Minerve ne répliqua pas à ceci : elle était bien trop habituée à l'idiotie volontaire – mais peut-être désormais devenue involontaire dans sa persistance – de ses confrères et consœurs immortels. Aucun n'avait cru en elle à l'époque, mais jamais ne s'en était-elle préoccupée. Ce n'était guère pour commencer aujourd'hui !

L'approche n'est pas la bonne !

— Je sais que tu t'ennuies, Mars, dit-elle, tandis que son demi-frère décapitait d'un coup d'épée enflammée le mannequin de paille le plus proche. Tu cherches un adversaire à ta taille, un duelliste aguerri qui te fera suer sang et eau, qui te contraindra à user de tes plus puissants pouvoirs. Tu en as assez des mortels. Oh, ils sont si peu combatifs aujourd'hui, avec leurs armes à feu et leurs gros blindés. Souviens-toi de l'ancienne ère : tu préfères le combat à la lame, à la lance et au bouclier, à la sueur du front.

Mars renifla bruyamment. Il ne pouvait contredire Minerve. Il avait bien en horreur la « simplicité » des combats de ce temps, bien qu'il admirât grandement la puissance dévastatrice de ces nouvelles armes technologiques. Il se remémora cette bombe qui avait fait des dizaines de milliers de morts au XXe siècle dans deux villes du Japon en quelques secondes seulement.

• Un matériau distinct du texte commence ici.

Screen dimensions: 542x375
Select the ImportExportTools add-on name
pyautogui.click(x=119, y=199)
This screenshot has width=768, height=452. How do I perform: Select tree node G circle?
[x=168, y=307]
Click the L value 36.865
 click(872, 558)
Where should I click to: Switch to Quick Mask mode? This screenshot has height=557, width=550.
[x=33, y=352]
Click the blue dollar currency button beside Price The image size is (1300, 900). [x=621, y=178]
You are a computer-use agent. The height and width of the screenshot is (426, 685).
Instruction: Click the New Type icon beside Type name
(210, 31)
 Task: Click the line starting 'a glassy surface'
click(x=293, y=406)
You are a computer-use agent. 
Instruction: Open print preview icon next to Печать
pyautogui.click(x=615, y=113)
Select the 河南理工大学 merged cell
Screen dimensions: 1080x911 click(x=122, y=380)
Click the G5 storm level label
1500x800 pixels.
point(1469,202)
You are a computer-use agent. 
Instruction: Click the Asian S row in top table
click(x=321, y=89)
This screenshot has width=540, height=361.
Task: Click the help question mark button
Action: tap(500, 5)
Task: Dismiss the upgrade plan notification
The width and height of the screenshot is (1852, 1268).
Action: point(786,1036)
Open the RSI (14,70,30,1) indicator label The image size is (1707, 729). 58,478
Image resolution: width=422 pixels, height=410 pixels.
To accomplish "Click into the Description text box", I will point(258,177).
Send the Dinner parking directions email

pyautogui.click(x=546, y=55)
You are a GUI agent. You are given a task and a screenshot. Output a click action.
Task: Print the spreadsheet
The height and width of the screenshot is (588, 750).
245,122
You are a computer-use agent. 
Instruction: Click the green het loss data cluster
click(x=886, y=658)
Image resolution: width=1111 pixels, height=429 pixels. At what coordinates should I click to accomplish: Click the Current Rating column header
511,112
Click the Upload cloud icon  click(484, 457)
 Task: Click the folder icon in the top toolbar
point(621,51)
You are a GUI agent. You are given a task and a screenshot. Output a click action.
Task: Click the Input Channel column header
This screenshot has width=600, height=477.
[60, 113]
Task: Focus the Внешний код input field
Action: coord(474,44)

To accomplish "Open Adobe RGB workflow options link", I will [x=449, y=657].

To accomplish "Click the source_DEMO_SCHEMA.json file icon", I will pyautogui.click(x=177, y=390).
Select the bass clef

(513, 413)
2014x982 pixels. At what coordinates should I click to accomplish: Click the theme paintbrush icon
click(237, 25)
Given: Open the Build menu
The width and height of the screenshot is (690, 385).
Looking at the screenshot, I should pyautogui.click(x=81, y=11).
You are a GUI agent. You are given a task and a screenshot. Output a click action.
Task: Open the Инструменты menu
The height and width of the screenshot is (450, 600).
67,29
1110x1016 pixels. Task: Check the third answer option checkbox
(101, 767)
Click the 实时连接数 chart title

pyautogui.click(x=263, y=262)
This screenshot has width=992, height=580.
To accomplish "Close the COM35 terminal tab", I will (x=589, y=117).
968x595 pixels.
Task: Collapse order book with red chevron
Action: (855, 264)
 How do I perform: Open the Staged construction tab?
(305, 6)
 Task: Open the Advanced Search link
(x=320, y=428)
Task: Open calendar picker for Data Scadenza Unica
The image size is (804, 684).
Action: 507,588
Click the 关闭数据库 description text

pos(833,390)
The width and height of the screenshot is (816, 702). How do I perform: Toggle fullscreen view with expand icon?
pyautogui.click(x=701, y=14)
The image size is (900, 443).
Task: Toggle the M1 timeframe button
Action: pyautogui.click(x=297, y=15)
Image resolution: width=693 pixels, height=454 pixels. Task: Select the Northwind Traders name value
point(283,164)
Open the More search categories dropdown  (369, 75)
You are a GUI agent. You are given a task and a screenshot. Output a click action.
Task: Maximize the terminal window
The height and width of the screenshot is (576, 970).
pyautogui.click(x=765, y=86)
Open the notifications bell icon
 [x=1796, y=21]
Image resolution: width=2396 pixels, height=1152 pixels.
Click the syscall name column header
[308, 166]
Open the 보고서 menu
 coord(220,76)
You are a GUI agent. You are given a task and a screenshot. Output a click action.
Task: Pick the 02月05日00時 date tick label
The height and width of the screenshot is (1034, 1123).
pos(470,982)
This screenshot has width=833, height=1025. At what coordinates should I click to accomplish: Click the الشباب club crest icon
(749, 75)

Mais c'était vrai : il préférait les antiques guerriers. Malgré l'amertume qu'il pouvait cultiver à leur égard, les légionnaires romains et leurs troupes étaient toujours prêts à se battre en son nom pour la victoire, noyant dans leur sillage les terres d'un torrent de sang ennemi et hérétique. Ils ne sont pourtant rien en comparaison des Spartiates ! songea-t-il. Ils étaient les meilleurs, les plus forts, les plus beaux, les plus féroces. La pitié n'existait pas ! C'était le bon vieux temps...

Il recherchait désormais l'adversaire qui le pousserait à ressentir de nouveau ces sentiments de l'époque : l'exaltation, l'extase et l'excitation du combat.

— Tu penses que ce gamin est le bon ? fit-il.

— J'en suis persuadée !

Mars étira un léger rictus.

C'était gagné, Minerve le savait parfaitement. Jouer avec les sentiments du dieu de la Guerre payait toujours, comme Vénus jouait avec la libido de son amant.

— Nous te retrouverons ici dans quelques minutes, dit-elle pour conclure. Il arrivera avec Cupidon. Hécate viendra également avec les Moires. Peut-être nous serviront-elles.

— Super..., maugréa Mars.

Minerve sourit et se dématérialisa, laissant son demi-frère retourner à ses mannequins de paille qui avaient bien la chance de ne ressentir la douleur ou la terreur face à l'espadon avide de sang.